(Data for locating words and elements)
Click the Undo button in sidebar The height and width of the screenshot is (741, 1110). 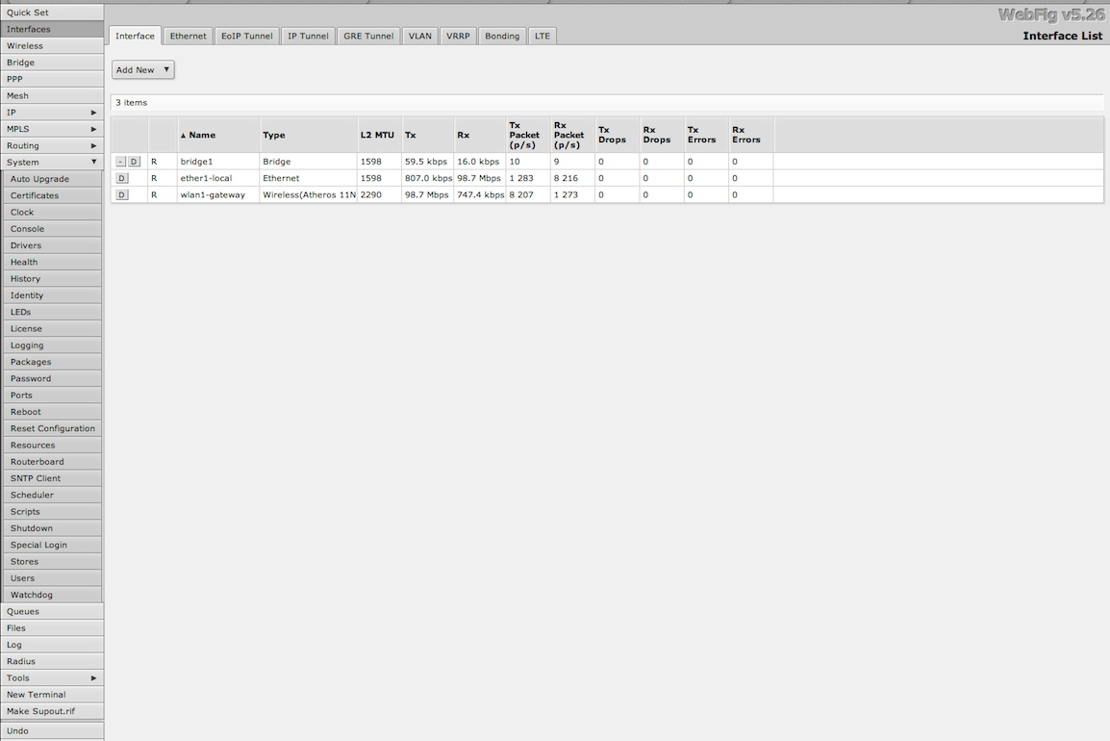[52, 730]
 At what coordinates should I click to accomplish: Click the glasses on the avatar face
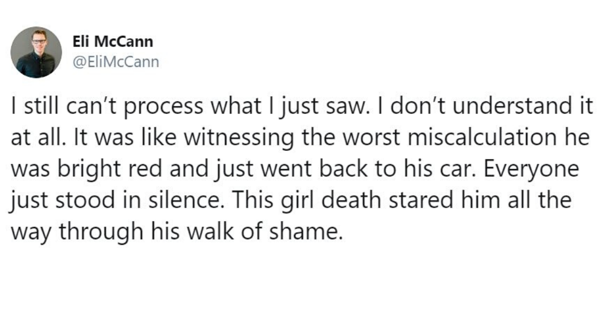38,40
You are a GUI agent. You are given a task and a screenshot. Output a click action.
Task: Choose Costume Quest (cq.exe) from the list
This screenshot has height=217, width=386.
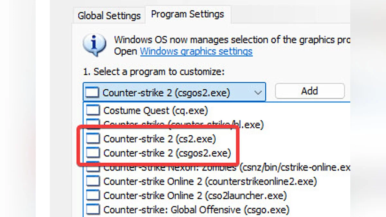(x=155, y=111)
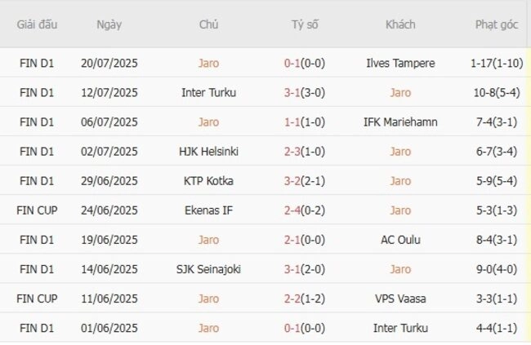
Task: Open Ilves Tampere team link
Action: point(400,64)
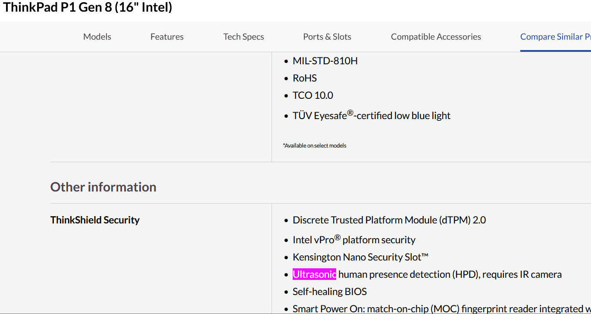Click the Smart Power On fingerprint reader item
This screenshot has height=314, width=591.
(431, 309)
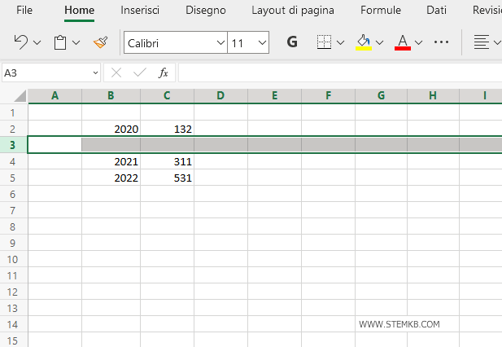Apply the red font color
502x347 pixels.
(402, 42)
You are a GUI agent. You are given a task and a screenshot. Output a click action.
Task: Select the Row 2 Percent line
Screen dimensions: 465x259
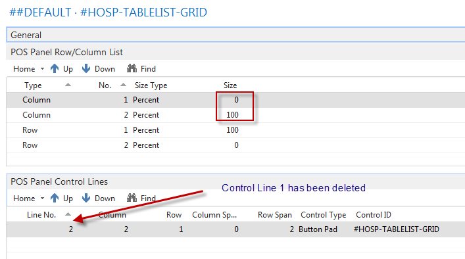[x=235, y=145]
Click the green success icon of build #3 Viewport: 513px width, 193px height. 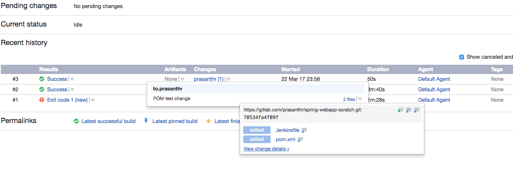(x=42, y=79)
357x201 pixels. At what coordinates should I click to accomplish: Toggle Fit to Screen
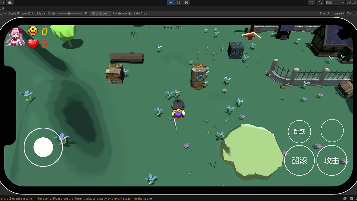[100, 13]
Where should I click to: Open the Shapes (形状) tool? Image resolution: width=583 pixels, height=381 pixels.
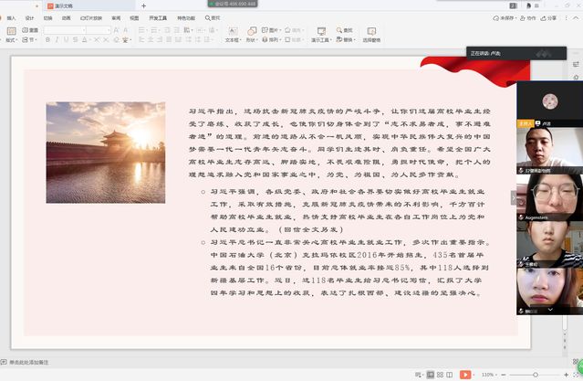(252, 35)
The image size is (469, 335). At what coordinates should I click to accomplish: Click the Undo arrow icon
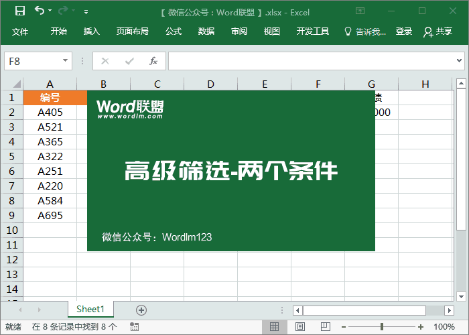tap(40, 11)
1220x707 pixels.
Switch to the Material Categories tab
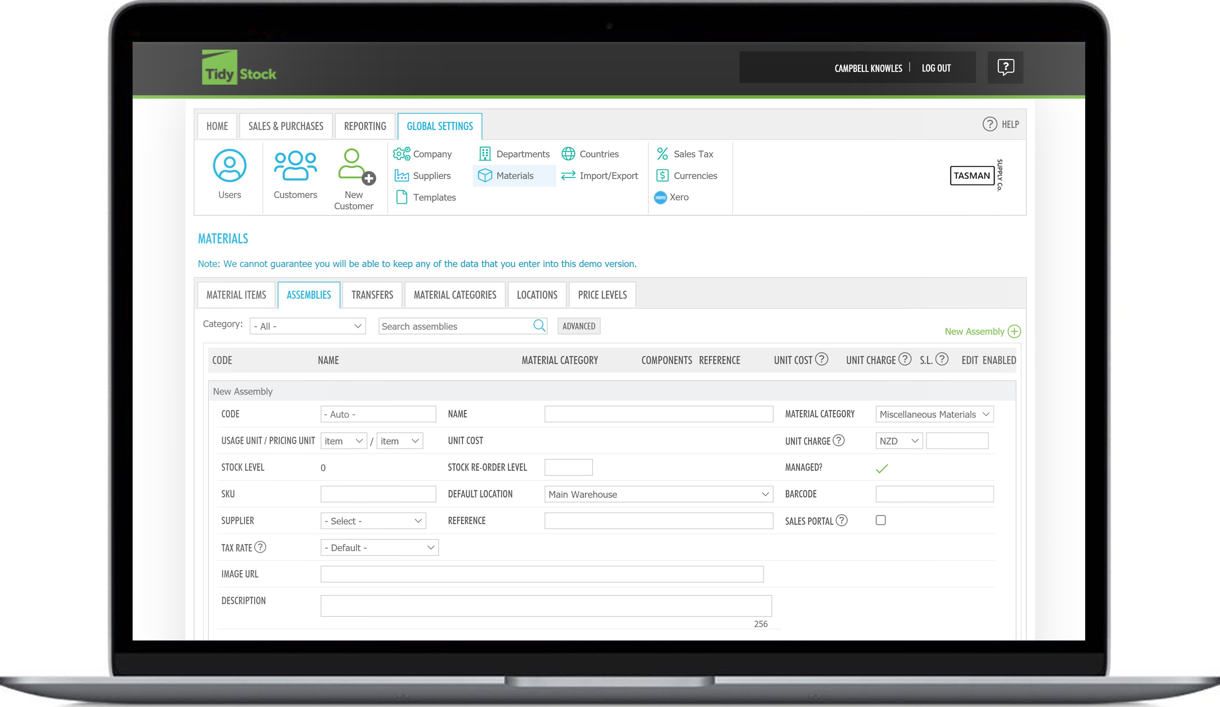point(455,294)
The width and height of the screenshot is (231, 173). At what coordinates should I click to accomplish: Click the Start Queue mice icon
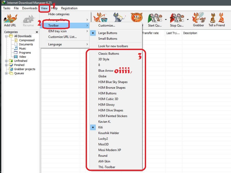pyautogui.click(x=155, y=18)
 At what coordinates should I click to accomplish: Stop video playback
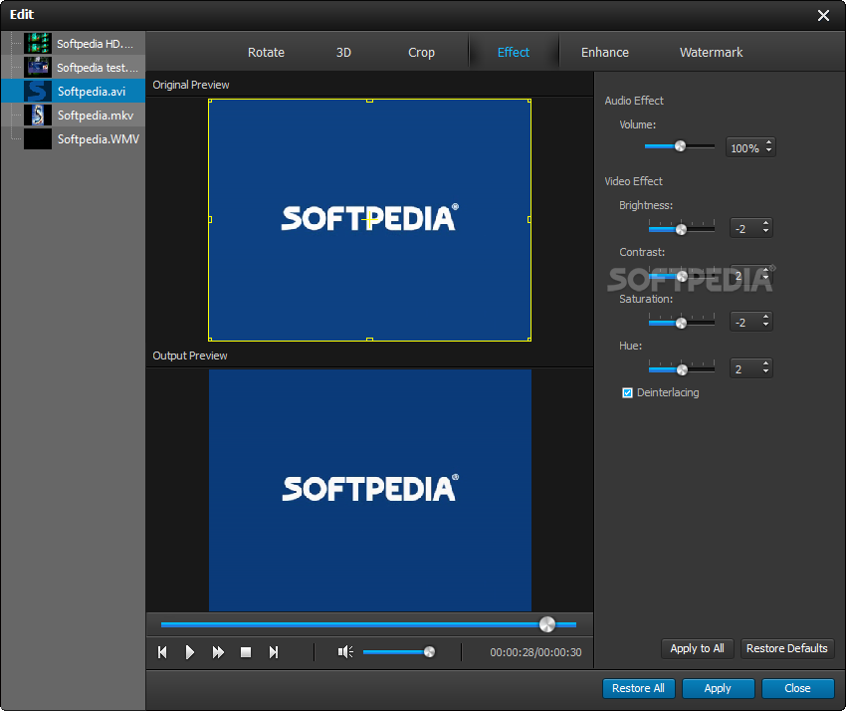[x=246, y=652]
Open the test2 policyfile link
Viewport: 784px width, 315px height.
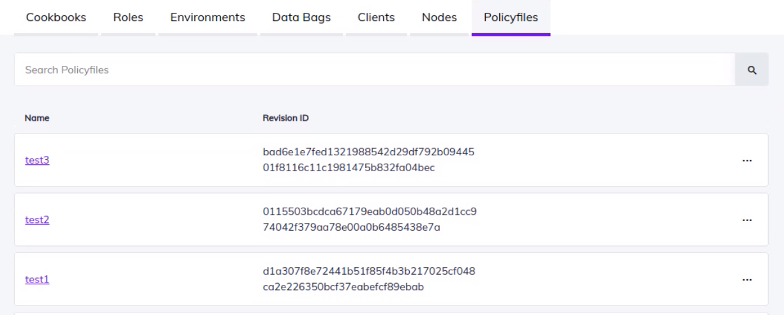click(x=37, y=220)
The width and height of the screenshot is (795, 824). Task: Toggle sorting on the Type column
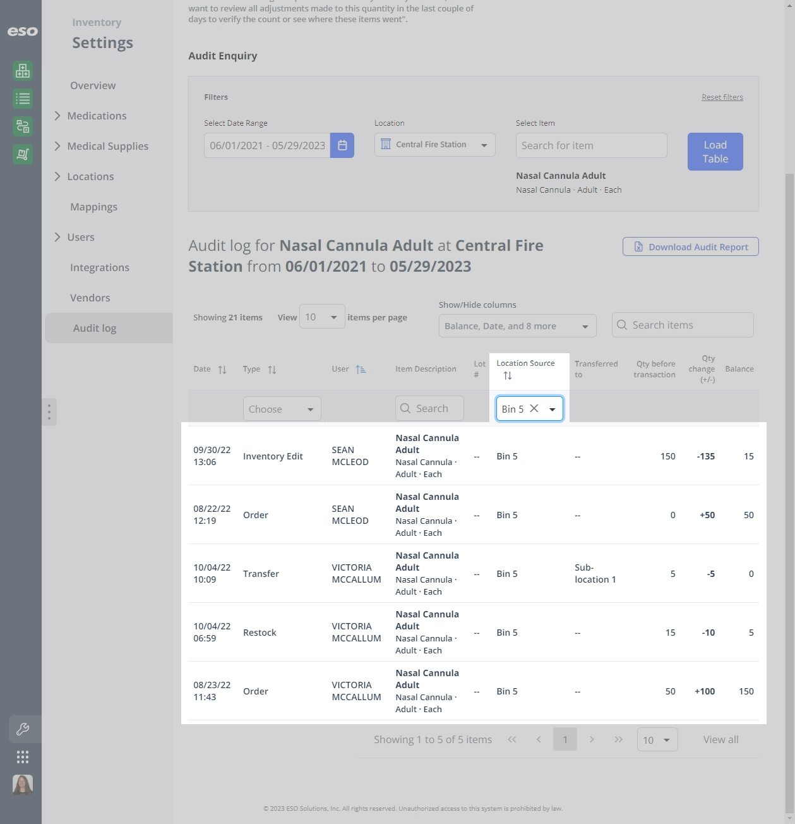272,369
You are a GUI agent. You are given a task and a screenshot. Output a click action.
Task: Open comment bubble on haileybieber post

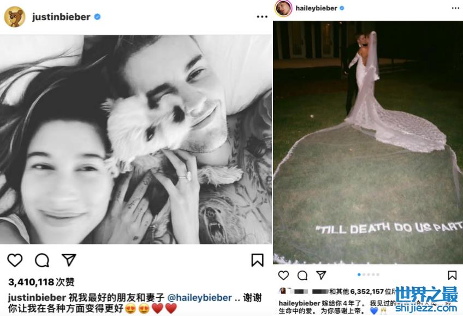tap(302, 276)
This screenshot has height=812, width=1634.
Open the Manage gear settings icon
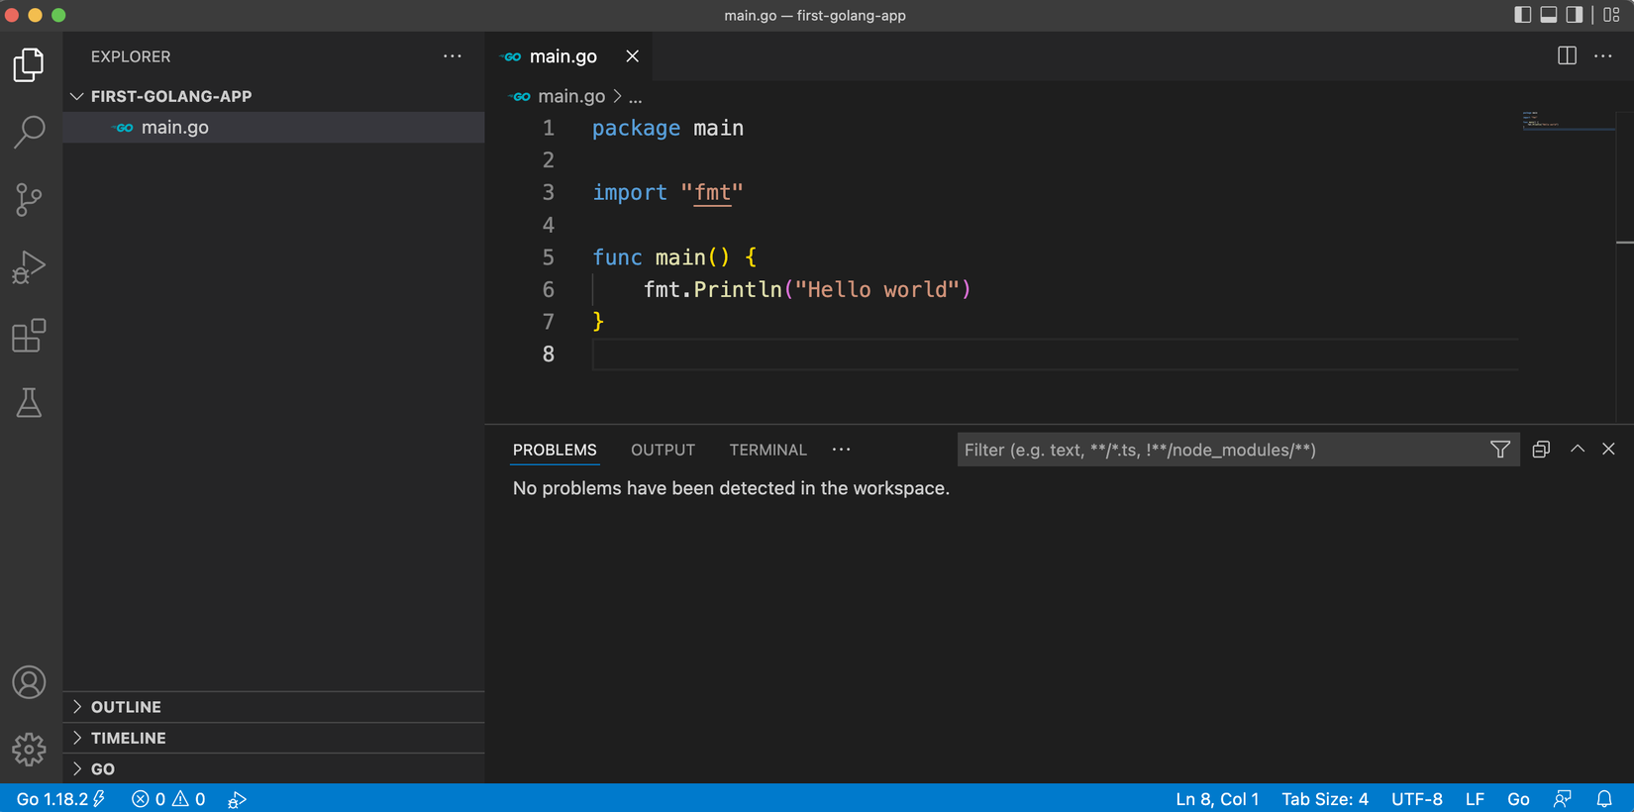click(29, 750)
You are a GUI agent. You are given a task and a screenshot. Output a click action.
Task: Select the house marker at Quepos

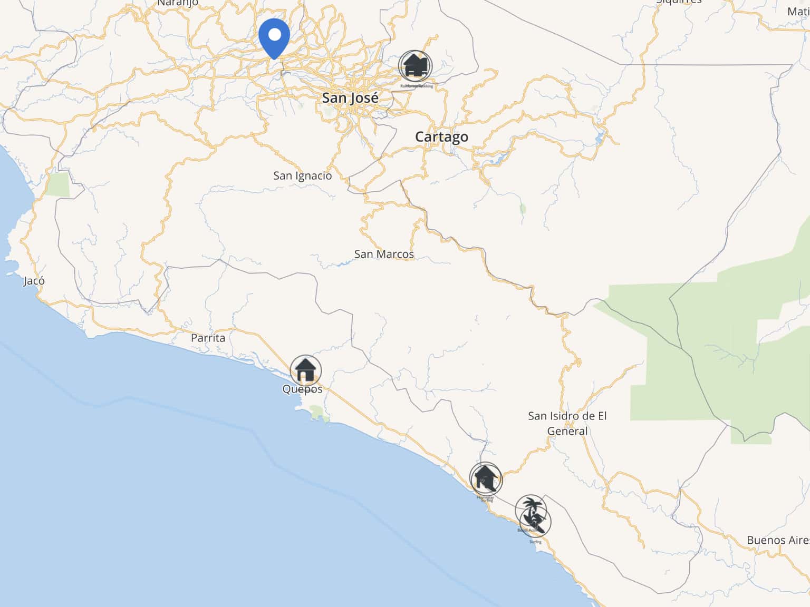(305, 370)
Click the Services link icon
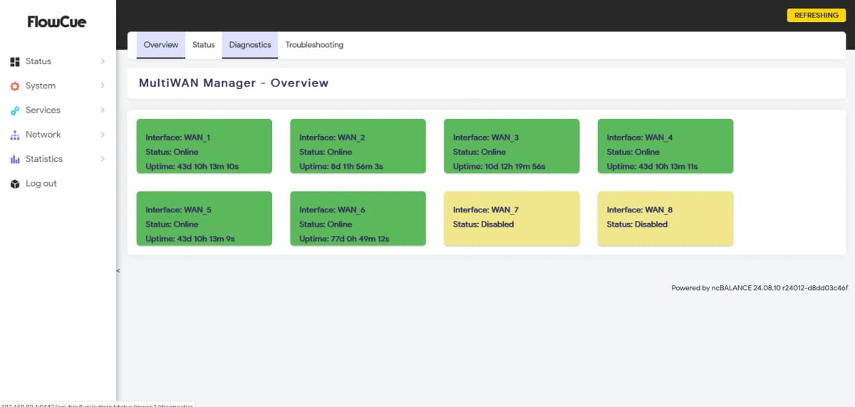The height and width of the screenshot is (407, 855). point(14,110)
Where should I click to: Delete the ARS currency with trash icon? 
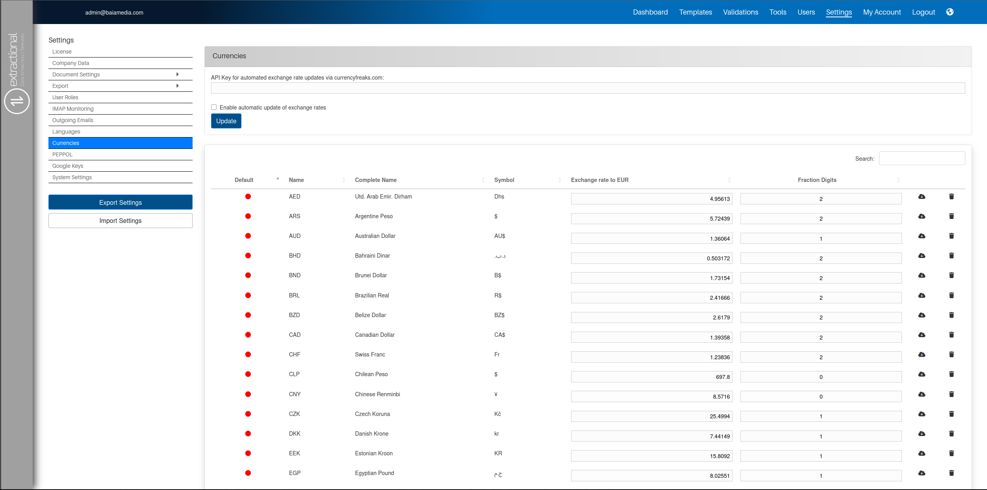951,216
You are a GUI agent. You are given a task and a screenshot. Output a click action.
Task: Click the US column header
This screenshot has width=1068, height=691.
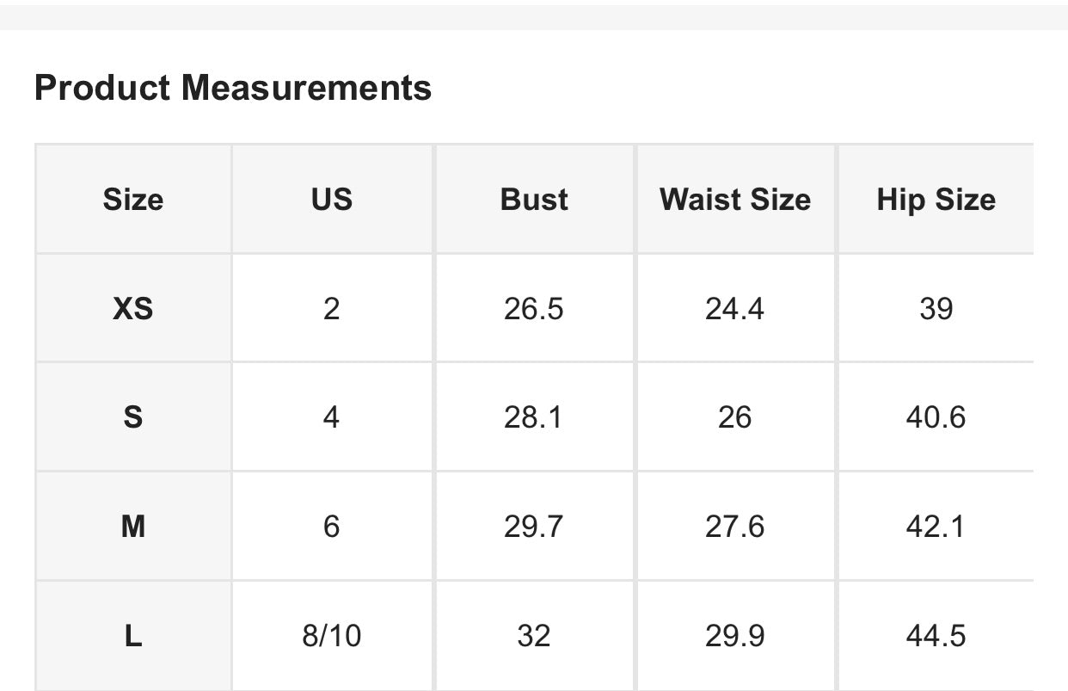tap(332, 200)
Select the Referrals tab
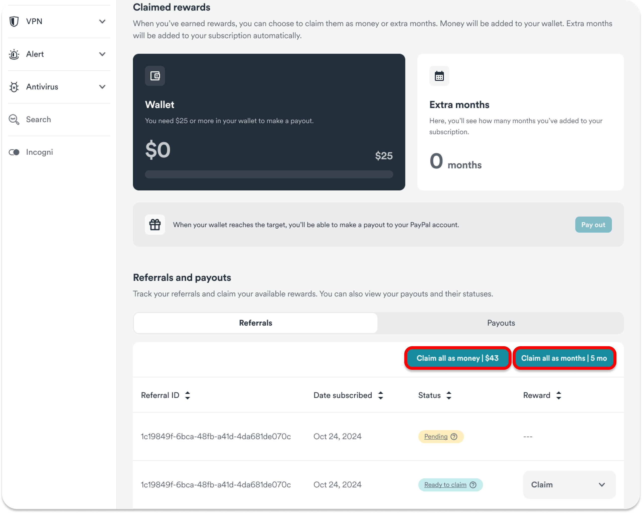642x513 pixels. pyautogui.click(x=255, y=323)
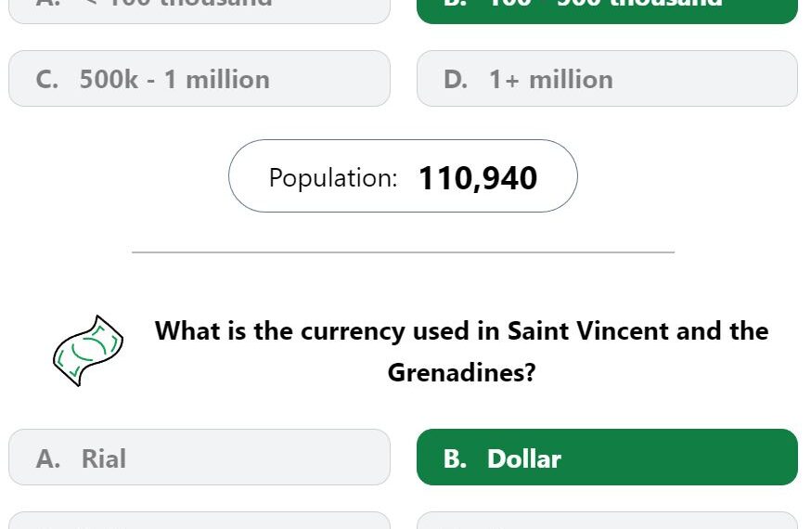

**DIRECTIONS FOR THIS TASK**
Copy the lines of the data from the line with "Where should I click to: Open" to the line with "[x=246, y=652]" as a numbered list, including both of those lines. Skip blank lines and leave out the pictures.

**EXPECTED ANSWER**
1. Where should I click to: Open the Shapes (形状) tool? Image resolution: width=583 pixels, height=381 pixels.
2. (252, 35)
3. The image size is (469, 335). At what coordinates should I click to accomplish: Click the Undo arrow icon
4. tap(40, 11)
5. 1220x707 pixels.
6. Switch to the Material Categories tab
7. point(455,294)
8. The width and height of the screenshot is (231, 173). At what coordinates should I click to accomplish: Click the Start Queue mice icon
9. pyautogui.click(x=155, y=18)
10.  At what coordinates should I click to accomplish: Stop video playback
11. [x=246, y=652]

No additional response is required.